__WORK TASK__
Copy out each line below exactly as it appears.

__RECORDS PROVIDED__
====================

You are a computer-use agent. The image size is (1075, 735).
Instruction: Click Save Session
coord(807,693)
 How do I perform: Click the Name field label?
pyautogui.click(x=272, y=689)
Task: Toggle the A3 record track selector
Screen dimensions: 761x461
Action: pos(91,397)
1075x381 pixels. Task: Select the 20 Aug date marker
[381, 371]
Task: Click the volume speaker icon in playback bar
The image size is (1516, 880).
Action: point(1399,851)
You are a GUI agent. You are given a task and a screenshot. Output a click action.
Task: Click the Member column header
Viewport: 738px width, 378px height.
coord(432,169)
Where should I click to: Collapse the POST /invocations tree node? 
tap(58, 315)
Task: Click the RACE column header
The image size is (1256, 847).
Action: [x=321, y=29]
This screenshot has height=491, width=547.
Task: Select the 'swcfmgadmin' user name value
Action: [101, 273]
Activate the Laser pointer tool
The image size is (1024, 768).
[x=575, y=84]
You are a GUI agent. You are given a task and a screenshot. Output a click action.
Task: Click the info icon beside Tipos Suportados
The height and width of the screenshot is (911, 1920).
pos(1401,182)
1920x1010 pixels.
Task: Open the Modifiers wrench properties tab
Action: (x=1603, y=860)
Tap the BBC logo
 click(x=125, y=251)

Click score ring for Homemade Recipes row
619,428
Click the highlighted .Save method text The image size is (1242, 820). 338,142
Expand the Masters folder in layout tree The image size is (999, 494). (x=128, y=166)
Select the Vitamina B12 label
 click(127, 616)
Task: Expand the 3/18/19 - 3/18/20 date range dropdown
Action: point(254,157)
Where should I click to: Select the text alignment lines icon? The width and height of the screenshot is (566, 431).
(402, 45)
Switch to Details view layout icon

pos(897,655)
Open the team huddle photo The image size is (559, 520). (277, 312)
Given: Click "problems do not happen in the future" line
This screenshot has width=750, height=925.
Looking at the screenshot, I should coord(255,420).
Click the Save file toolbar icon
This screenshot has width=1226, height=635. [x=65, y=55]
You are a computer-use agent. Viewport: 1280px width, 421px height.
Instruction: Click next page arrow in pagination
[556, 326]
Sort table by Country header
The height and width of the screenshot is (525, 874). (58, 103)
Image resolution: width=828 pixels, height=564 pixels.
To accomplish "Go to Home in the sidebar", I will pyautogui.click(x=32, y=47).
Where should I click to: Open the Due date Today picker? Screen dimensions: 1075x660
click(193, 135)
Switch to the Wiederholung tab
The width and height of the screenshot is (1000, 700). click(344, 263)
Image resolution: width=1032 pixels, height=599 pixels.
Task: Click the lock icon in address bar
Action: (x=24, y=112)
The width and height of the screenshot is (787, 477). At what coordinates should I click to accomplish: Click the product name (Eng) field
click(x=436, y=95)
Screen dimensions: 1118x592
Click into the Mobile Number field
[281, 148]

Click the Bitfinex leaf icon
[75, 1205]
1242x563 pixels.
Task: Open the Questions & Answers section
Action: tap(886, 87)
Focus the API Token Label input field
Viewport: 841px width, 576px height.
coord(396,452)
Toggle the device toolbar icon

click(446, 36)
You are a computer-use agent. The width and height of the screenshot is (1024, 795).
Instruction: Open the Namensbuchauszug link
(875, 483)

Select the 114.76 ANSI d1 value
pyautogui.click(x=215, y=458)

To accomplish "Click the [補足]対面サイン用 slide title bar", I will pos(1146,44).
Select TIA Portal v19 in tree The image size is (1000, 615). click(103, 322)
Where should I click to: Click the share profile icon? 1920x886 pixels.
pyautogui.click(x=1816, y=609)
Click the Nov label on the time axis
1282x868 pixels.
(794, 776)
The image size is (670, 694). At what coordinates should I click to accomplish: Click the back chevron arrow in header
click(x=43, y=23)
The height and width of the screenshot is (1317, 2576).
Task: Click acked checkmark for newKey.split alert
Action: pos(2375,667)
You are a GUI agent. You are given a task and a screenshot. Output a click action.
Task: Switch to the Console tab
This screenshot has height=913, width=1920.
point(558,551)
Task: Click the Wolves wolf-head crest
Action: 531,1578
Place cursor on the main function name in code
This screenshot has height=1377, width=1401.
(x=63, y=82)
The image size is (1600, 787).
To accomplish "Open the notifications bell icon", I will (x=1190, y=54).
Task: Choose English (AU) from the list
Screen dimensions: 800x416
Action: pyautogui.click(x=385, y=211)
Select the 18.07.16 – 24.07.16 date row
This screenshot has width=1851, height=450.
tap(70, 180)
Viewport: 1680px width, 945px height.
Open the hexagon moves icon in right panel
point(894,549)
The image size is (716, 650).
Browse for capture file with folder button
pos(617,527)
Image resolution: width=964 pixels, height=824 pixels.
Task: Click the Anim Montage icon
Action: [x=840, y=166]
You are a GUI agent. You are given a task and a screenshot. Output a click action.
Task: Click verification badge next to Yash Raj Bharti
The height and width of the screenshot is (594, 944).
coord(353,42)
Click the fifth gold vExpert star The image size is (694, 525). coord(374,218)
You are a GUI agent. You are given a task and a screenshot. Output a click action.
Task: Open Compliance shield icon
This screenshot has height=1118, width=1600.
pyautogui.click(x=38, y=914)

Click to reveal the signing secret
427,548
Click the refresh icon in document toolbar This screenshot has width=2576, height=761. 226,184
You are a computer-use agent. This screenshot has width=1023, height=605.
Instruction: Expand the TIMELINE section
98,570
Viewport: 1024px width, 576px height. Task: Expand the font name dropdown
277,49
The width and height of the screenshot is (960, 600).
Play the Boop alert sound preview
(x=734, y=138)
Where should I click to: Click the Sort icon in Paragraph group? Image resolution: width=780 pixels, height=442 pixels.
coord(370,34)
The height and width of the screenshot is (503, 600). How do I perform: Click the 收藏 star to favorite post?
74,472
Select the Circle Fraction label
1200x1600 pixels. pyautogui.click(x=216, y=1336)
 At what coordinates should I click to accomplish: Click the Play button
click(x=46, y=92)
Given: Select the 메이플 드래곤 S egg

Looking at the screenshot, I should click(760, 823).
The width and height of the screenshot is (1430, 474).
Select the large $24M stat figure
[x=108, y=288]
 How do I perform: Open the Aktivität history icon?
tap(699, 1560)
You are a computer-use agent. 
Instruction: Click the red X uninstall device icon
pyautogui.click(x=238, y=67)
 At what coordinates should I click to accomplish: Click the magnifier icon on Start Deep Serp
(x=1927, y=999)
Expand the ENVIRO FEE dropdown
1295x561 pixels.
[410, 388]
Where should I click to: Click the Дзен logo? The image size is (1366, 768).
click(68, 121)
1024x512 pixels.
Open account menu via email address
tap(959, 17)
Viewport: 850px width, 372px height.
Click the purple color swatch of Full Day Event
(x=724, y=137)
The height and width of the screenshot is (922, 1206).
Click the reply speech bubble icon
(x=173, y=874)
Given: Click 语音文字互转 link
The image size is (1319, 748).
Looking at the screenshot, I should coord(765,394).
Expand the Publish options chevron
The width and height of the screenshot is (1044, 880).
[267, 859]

====================

__ANSWER TO THIS PROBLEM__
You are a computer-use agent. The image size is (1075, 735).
Instruction: Click Save Session
coord(807,693)
 How do I perform: Click the Name field label?
pyautogui.click(x=272, y=689)
Task: Toggle the A3 record track selector
Screen dimensions: 761x461
Action: pos(91,397)
1075x381 pixels. Task: Select the 20 Aug date marker
[381, 371]
Task: Click the volume speaker icon in playback bar
The image size is (1516, 880).
Action: point(1399,851)
You are a GUI agent. You are given a task and a screenshot. Output a click action.
Task: Click the Member column header
Viewport: 738px width, 378px height.
coord(432,169)
Where should I click to: Collapse the POST /invocations tree node? 
tap(58, 315)
Task: Click the RACE column header
The image size is (1256, 847).
Action: [x=321, y=29]
This screenshot has height=491, width=547.
Task: Select the 'swcfmgadmin' user name value
Action: [101, 273]
Activate the Laser pointer tool
The image size is (1024, 768).
[x=575, y=84]
You are a GUI agent. You are given a task and a screenshot. Output a click action.
Task: Click the info icon beside Tipos Suportados
The height and width of the screenshot is (911, 1920).
pos(1401,182)
1920x1010 pixels.
Task: Open the Modifiers wrench properties tab
Action: (x=1603, y=860)
Tap the BBC logo
 click(x=125, y=251)

Click score ring for Homemade Recipes row
619,428
Click the highlighted .Save method text The image size is (1242, 820). 338,142
Expand the Masters folder in layout tree The image size is (999, 494). (x=128, y=166)
Select the Vitamina B12 label
 click(127, 616)
Task: Expand the 3/18/19 - 3/18/20 date range dropdown
Action: point(254,157)
Where should I click to: Select the text alignment lines icon? The width and height of the screenshot is (566, 431).
(402, 45)
Switch to Details view layout icon

pos(897,655)
Open the team huddle photo The image size is (559, 520). (277, 312)
Given: Click "problems do not happen in the future" line
This screenshot has width=750, height=925.
Looking at the screenshot, I should coord(255,420).
Click the Save file toolbar icon
This screenshot has width=1226, height=635. [x=65, y=55]
You are a computer-use agent. Viewport: 1280px width, 421px height.
Instruction: Click next page arrow in pagination
[556, 326]
Sort table by Country header
The height and width of the screenshot is (525, 874). (58, 103)
Image resolution: width=828 pixels, height=564 pixels.
To accomplish "Go to Home in the sidebar", I will pyautogui.click(x=32, y=47).
Where should I click to: Open the Due date Today picker? Screen dimensions: 1075x660
click(193, 135)
Switch to the Wiederholung tab
The width and height of the screenshot is (1000, 700). click(344, 263)
Image resolution: width=1032 pixels, height=599 pixels.
Task: Click the lock icon in address bar
Action: (x=24, y=112)
The width and height of the screenshot is (787, 477). At what coordinates should I click to accomplish: Click the product name (Eng) field
click(x=436, y=95)
Screen dimensions: 1118x592
Click into the Mobile Number field
[281, 148]

Click the Bitfinex leaf icon
[75, 1205]
1242x563 pixels.
Task: Open the Questions & Answers section
Action: tap(886, 87)
Focus the API Token Label input field
Viewport: 841px width, 576px height.
coord(396,452)
Toggle the device toolbar icon

click(446, 36)
You are a computer-use agent. The width and height of the screenshot is (1024, 795).
Instruction: Open the Namensbuchauszug link
(875, 483)

Select the 114.76 ANSI d1 value
pyautogui.click(x=215, y=458)

To accomplish "Click the [補足]対面サイン用 slide title bar", I will pos(1146,44).
Select TIA Portal v19 in tree The image size is (1000, 615). click(103, 322)
Where should I click to: Click the share profile icon? 1920x886 pixels.
pyautogui.click(x=1816, y=609)
Click the Nov label on the time axis
1282x868 pixels.
(794, 776)
The image size is (670, 694). At what coordinates should I click to accomplish: Click the back chevron arrow in header
click(x=43, y=23)
The height and width of the screenshot is (1317, 2576).
Task: Click acked checkmark for newKey.split alert
Action: pos(2375,667)
You are a GUI agent. You are given a task and a screenshot. Output a click action.
Task: Switch to the Console tab
This screenshot has height=913, width=1920.
point(558,551)
Task: Click the Wolves wolf-head crest
Action: 531,1578
Place cursor on the main function name in code
This screenshot has height=1377, width=1401.
(x=63, y=82)
The image size is (1600, 787).
To accomplish "Open the notifications bell icon", I will (x=1190, y=54).
Task: Choose English (AU) from the list
Screen dimensions: 800x416
Action: pyautogui.click(x=385, y=211)
Select the 18.07.16 – 24.07.16 date row
This screenshot has width=1851, height=450.
tap(70, 180)
Viewport: 1680px width, 945px height.
Open the hexagon moves icon in right panel
point(894,549)
The image size is (716, 650).
Browse for capture file with folder button
pos(617,527)
Image resolution: width=964 pixels, height=824 pixels.
Task: Click the Anim Montage icon
Action: [x=840, y=166]
You are a GUI agent. You are given a task and a screenshot. Output a click action.
Task: Click verification badge next to Yash Raj Bharti
The height and width of the screenshot is (594, 944).
coord(353,42)
Click the fifth gold vExpert star The image size is (694, 525). coord(374,218)
You are a GUI agent. You are given a task and a screenshot. Output a click action.
Task: Open Compliance shield icon
This screenshot has height=1118, width=1600.
pyautogui.click(x=38, y=914)

Click to reveal the signing secret
427,548
Click the refresh icon in document toolbar This screenshot has width=2576, height=761. 226,184
You are a computer-use agent. This screenshot has width=1023, height=605.
Instruction: Expand the TIMELINE section
98,570
Viewport: 1024px width, 576px height. Task: Expand the font name dropdown
277,49
The width and height of the screenshot is (960, 600).
Play the Boop alert sound preview
(x=734, y=138)
Where should I click to: Click the Sort icon in Paragraph group? Image resolution: width=780 pixels, height=442 pixels.
coord(370,34)
The height and width of the screenshot is (503, 600). How do I perform: Click the 收藏 star to favorite post?
74,472
Select the Circle Fraction label
1200x1600 pixels. pyautogui.click(x=216, y=1336)
 At what coordinates should I click to accomplish: Click the Play button
click(x=46, y=92)
Given: Select the 메이플 드래곤 S egg

Looking at the screenshot, I should click(760, 823).
The width and height of the screenshot is (1430, 474).
Select the large $24M stat figure
[x=108, y=288]
 How do I perform: Open the Aktivität history icon?
tap(699, 1560)
You are a computer-use agent. 
Instruction: Click the red X uninstall device icon
pyautogui.click(x=238, y=67)
 At what coordinates should I click to accomplish: Click the magnifier icon on Start Deep Serp
(x=1927, y=999)
Expand the ENVIRO FEE dropdown
1295x561 pixels.
[410, 388]
Where should I click to: Click the Дзен logo? The image size is (1366, 768).
click(68, 121)
1024x512 pixels.
Open account menu via email address
tap(959, 17)
Viewport: 850px width, 372px height.
Click the purple color swatch of Full Day Event
(x=724, y=137)
The height and width of the screenshot is (922, 1206).
Click the reply speech bubble icon
(x=173, y=874)
Given: Click 语音文字互转 link
The image size is (1319, 748).
Looking at the screenshot, I should coord(765,394).
Expand the Publish options chevron
The width and height of the screenshot is (1044, 880).
[267, 859]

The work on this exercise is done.